Les municipalités, les conseils généraux peuvent
participer à des co-financements dans le cadre de leurs
compétences respectives de même que les associations qui seront
les premiers employeurs de ces jeunes. Sont également
évoquées des participations des caisses d'allocations familiales
ou des CARPA, voire des subventions d'organisations intergouvernementales. Des
partenaires privés pourraient également intervenir (chaîne
de fast-food en Indre-et-Loire par exemple).
Quelle que soit l'origine des 80,5 millions de francs
complémentaires nécessaires au total (hors formation) pour
financer ces 3 500 emplois, la nature des fonctions sera également
déterminante pour évaluer leur bien-fondé.

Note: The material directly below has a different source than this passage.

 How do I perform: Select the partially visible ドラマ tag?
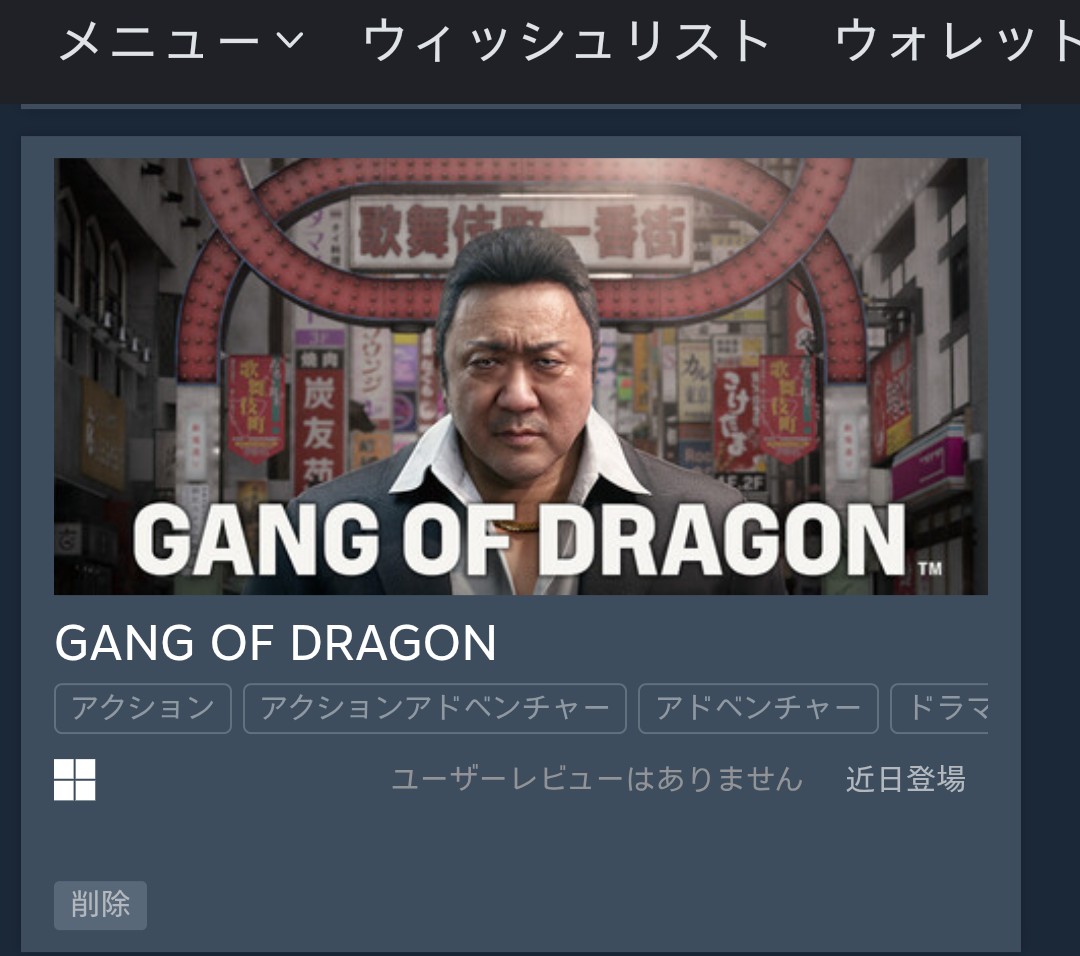pyautogui.click(x=939, y=709)
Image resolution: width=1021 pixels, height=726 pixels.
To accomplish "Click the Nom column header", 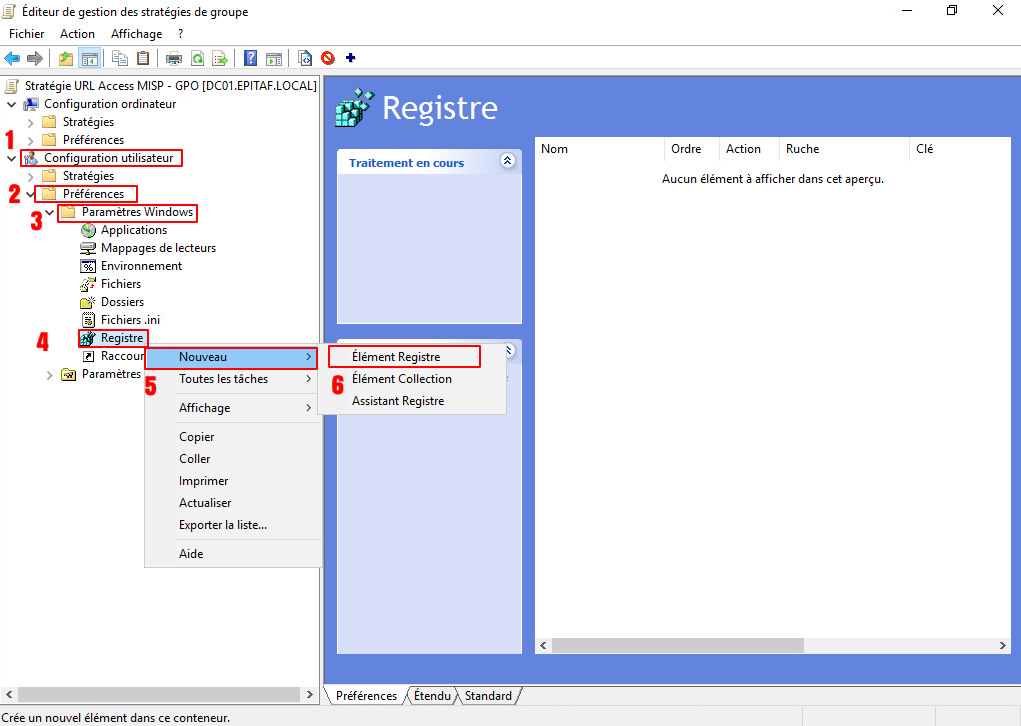I will (x=598, y=149).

c) Une définition des emplois en cours d'élaboration
L'emploi-jeune repose sur un contrat de droit privé à
durée indéterminée ou déterminée (5 ans avec
possibilité de rupture pour cause réelle et sérieuse au
terme de chaque période annuelle). Il s'adresse aux jeunes de 18
à 26 ans (jusqu'à 30 ans pour les personnes handicapées et
les jeunes n'ayant pas travaillé une période suffisante pour
bénéficier de l'assurance-chômage). Les emplois sont
à plein temps ou à temps partiel représentant au minimum
un mi-temps.
Pour la justice qui, contrairement à l'intérieur et à
l'éducation nationale, relève du droit commun, l'employeur ne
peut pas être l'Etat. Il serait soit une collectivité territoriale
ou son établissement public, soit une personne morale de droit public,
soit un organisme privé à but non lucratif ou une personne morale
chargée d'un service public.
Les activités concernées doivent être
" nouvelles ". Sont donc exclues en principe celles qui
préexistent, qu'elles soient assurées par des associations ou
relèvent des compétences traditionnelles des collectivités
locales et de leurs établissements.
Où rencontrer ces emplois d'un troisième type ? (ni privés
puisque ceux-ci relèveront d'un autre plan de 350 000 emplois à
venir, ni publics bien que largement financés par l'Etat).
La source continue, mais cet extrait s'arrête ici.